A crowdfunding campaign is a huge undertaking, so it’s best to learn as much as you can from people who have already been there and done it. BrightLoop is an education startup that has successfully funded their $30,000 edtech Kickstarter campaign. We profiled them here on the blog back when the campaign first started and now we’ll revisit to learn from their experience. This article is from Edtech Times. Here’s a short excerpt, but you can read the full article here.
Challenge – Demographics
One of the things I brought up in this blog was that the average person who peruses Kickstarter is a male in the 20’s with disposable income. This is not something that worked in our favor as the average person who might be interested in BrightLoop is a teacher who likely does not frequent Kickstarter. This made us less likely to go viral through the kickstarter platform
Benefit – Tribe
Due to the Kickstarter demographics we were not able to go viral through the Kickstarter platform, however another thing that I found in my research is the number of facebook friends you have, can also be indicative of a Kickstarter’s success. According to Seth Godin, “Kickstarteris the last step, not the first one.” Kickstarter is not a way for you to attract attention to your project. It is a way to “organize and activate [your] tribe”. But you have to build your tribe first.
My co-founder and I are both in our 20’s and Facebook entered the scene around our freshman year in college. What this means is that we are connected to most of the network we encountered after the age of 18 through Facebook. Having majored in education as an undergrad, attending a different graduate school of education afterwards and having taught in three different schools, my extended Facebook network happens to be heavy on teachers.
Challenge – Hustlin’
To be totally frank, my life in Kickstarter felt like the rap song, Every Day I’m Hustlin’ by Rick Ross. Now to make sure I wasn’t saying anything inappropriate in that reference I decided to consult Urban Dictionary for the official definition, which is “Having the ambition and drive to do everything and anything to make mad money.” This is your life for the full time of your Kickstarter, especially if you are not a viral Kickstarter project. Every day in Kickstarter world you are hustlin’, you are pivoting, you are questioning if your emails are effective, you are wondering what new ways to contact people, you are fearing your friends, your facebook network and your email list will shun you at any moment. When I went to bed at night, I dreamed that I was working on my never-ending Kickstarter to-do list. The worst part? You have this distinct fear that at the end of the 35 days of hustlin’, you will have hustled for no reason. Kickstarter is all or nothing… and while you are in the middle of it you can’t help but fear that it was all for nothing.

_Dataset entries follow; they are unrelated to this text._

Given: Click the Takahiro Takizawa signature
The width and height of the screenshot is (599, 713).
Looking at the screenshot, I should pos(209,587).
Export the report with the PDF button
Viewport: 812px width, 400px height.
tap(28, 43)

Benefit: Pre-Sales and Larger Reach
Before we’ve finished building our product we have already sold over 500 licenses ofBrightLoop. Most edtech startups give away their finished product, so to already have those sales numbers pre-product is exciting. The other benefit is that some of these were personal and some of these were gifts, and each can benefit our company in different ways. The first thing you should know—and I am speaking from my experience as a teacher—when teachers find an awesome product, they talk about it! If you can get teachers talking about your product, that is one of your biggest translators to sales. The teachers who took the extra step to buy it for themselves through Kickstarter now feel like a part of our team. Assuming the product is as great as they hoped, we will have our own group of advocates who were with us from the beginning. For the ones that were gifts, we now are able to reach teachers we may never have had the opportunity to interact with and provide them free access along with a gift box from someone in their lives who cares about them. Hopefully they will love the product and share it among their peers.